:: DATA ::
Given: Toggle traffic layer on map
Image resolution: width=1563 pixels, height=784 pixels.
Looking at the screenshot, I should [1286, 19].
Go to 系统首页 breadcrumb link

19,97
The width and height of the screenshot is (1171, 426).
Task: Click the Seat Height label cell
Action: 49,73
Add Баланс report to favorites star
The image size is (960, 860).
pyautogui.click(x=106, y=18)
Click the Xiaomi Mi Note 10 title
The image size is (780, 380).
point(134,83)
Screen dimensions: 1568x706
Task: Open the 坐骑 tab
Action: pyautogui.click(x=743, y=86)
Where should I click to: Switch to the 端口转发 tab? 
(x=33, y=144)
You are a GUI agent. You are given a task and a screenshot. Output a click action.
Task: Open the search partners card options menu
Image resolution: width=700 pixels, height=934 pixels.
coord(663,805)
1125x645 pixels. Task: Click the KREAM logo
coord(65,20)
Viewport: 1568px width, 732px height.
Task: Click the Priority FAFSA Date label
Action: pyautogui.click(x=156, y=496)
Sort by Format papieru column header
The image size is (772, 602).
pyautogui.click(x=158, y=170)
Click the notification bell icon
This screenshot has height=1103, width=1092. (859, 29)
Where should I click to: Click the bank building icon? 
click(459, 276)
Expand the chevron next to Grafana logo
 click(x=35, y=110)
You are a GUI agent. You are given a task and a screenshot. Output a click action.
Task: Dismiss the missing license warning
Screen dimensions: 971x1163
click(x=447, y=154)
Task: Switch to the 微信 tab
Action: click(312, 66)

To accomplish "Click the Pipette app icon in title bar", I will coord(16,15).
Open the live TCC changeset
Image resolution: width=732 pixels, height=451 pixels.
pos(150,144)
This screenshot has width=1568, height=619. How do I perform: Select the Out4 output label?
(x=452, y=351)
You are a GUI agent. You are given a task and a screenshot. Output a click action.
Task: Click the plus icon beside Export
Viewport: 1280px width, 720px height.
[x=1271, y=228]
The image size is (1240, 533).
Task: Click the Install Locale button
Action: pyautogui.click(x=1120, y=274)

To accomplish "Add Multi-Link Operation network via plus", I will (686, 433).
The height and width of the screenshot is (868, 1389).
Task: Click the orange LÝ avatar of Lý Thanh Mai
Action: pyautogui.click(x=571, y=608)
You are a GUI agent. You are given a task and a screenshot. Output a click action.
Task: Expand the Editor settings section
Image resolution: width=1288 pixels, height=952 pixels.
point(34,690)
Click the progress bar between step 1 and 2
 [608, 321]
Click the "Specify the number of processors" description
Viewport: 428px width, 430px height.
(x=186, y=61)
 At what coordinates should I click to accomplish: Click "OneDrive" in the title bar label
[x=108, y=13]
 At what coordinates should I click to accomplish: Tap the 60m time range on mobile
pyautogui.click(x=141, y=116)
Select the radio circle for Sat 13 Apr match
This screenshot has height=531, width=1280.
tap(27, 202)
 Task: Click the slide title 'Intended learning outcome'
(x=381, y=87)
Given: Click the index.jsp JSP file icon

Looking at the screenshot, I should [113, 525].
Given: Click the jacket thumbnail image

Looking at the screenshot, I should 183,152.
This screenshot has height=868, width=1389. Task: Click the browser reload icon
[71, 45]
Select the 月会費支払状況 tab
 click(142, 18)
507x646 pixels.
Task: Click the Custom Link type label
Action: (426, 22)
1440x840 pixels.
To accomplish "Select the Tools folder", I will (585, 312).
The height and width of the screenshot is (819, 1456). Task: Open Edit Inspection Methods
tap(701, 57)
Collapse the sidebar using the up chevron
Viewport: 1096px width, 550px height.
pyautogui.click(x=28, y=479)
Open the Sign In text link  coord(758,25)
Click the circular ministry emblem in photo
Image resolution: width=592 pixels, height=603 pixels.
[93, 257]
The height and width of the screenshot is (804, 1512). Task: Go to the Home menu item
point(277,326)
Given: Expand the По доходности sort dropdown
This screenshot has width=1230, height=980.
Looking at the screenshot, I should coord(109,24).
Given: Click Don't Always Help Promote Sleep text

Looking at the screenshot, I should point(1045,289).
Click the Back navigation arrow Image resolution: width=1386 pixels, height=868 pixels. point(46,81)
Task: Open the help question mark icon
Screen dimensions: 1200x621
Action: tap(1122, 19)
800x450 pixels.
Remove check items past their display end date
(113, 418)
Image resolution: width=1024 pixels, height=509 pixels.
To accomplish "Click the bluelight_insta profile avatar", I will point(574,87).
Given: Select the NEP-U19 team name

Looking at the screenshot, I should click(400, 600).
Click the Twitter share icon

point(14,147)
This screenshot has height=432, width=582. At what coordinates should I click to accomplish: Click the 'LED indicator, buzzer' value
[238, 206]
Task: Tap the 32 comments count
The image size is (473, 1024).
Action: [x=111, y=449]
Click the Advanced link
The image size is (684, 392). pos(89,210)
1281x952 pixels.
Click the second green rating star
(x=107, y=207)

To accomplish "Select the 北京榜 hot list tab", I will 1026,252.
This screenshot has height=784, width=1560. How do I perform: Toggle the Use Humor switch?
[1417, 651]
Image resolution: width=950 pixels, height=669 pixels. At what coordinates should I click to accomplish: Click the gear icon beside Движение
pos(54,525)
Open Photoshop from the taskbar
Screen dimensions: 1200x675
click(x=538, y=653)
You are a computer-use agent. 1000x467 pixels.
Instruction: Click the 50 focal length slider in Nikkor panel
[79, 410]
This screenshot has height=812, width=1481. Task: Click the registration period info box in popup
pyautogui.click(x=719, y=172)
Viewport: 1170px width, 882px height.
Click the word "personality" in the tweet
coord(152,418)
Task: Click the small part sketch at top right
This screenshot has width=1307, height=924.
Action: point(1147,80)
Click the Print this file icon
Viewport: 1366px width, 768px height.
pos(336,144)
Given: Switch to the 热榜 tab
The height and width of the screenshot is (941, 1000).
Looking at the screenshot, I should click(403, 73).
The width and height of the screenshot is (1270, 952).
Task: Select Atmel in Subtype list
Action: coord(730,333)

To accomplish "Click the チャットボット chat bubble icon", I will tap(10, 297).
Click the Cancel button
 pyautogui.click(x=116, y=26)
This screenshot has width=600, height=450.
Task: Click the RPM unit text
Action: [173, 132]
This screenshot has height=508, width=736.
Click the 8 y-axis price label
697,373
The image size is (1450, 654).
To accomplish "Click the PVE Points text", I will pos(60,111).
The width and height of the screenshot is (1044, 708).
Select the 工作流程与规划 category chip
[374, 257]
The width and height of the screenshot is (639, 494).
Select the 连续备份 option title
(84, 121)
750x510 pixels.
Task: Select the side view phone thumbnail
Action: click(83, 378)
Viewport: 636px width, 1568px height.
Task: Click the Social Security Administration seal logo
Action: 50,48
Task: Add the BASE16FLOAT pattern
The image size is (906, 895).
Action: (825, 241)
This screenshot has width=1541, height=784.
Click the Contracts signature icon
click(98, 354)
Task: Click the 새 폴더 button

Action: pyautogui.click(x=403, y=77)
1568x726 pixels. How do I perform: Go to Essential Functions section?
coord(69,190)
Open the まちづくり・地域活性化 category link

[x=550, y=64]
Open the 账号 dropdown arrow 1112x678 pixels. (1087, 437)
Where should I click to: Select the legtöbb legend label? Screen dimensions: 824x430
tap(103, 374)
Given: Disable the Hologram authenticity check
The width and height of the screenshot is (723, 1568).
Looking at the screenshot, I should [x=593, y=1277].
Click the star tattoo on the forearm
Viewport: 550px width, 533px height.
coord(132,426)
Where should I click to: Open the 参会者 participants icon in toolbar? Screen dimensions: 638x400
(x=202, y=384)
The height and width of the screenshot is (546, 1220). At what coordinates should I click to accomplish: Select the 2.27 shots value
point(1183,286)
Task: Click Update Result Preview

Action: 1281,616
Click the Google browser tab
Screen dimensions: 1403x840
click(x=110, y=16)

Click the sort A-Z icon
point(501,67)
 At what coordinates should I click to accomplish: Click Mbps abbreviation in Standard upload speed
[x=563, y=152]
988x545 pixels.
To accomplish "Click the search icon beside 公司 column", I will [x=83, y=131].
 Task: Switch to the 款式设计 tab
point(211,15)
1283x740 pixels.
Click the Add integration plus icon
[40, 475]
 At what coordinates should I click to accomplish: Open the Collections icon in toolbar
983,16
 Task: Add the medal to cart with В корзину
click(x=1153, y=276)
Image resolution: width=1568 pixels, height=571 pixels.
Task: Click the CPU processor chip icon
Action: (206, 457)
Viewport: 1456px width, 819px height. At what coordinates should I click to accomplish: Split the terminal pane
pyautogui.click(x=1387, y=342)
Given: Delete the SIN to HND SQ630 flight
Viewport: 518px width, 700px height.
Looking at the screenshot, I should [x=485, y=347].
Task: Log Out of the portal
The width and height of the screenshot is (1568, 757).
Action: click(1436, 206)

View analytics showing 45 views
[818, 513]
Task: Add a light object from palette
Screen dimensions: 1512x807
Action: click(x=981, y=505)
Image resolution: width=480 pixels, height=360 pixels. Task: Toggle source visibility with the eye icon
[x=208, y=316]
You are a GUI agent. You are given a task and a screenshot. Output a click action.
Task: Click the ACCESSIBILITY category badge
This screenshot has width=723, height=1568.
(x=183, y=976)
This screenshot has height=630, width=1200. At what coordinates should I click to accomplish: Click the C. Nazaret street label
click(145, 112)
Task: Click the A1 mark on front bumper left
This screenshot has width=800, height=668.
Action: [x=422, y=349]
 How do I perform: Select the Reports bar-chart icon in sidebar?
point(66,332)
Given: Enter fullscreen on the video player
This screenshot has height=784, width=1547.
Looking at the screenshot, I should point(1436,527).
:::
• **WORK REQUIRED**
Reproduce the material from the line containing "Viewport: 1456px width, 819px" through the line containing "[x=208, y=316]", with both of those lines included.

• **TASK RESPONSE**
Viewport: 1456px width, 819px height. At what coordinates should I click to accomplish: Split the terminal pane
pyautogui.click(x=1387, y=342)
Given: Delete the SIN to HND SQ630 flight
Viewport: 518px width, 700px height.
Looking at the screenshot, I should [x=485, y=347].
Task: Log Out of the portal
The width and height of the screenshot is (1568, 757).
Action: click(1436, 206)

View analytics showing 45 views
[818, 513]
Task: Add a light object from palette
Screen dimensions: 1512x807
Action: click(x=981, y=505)
Image resolution: width=480 pixels, height=360 pixels. Task: Toggle source visibility with the eye icon
[x=208, y=316]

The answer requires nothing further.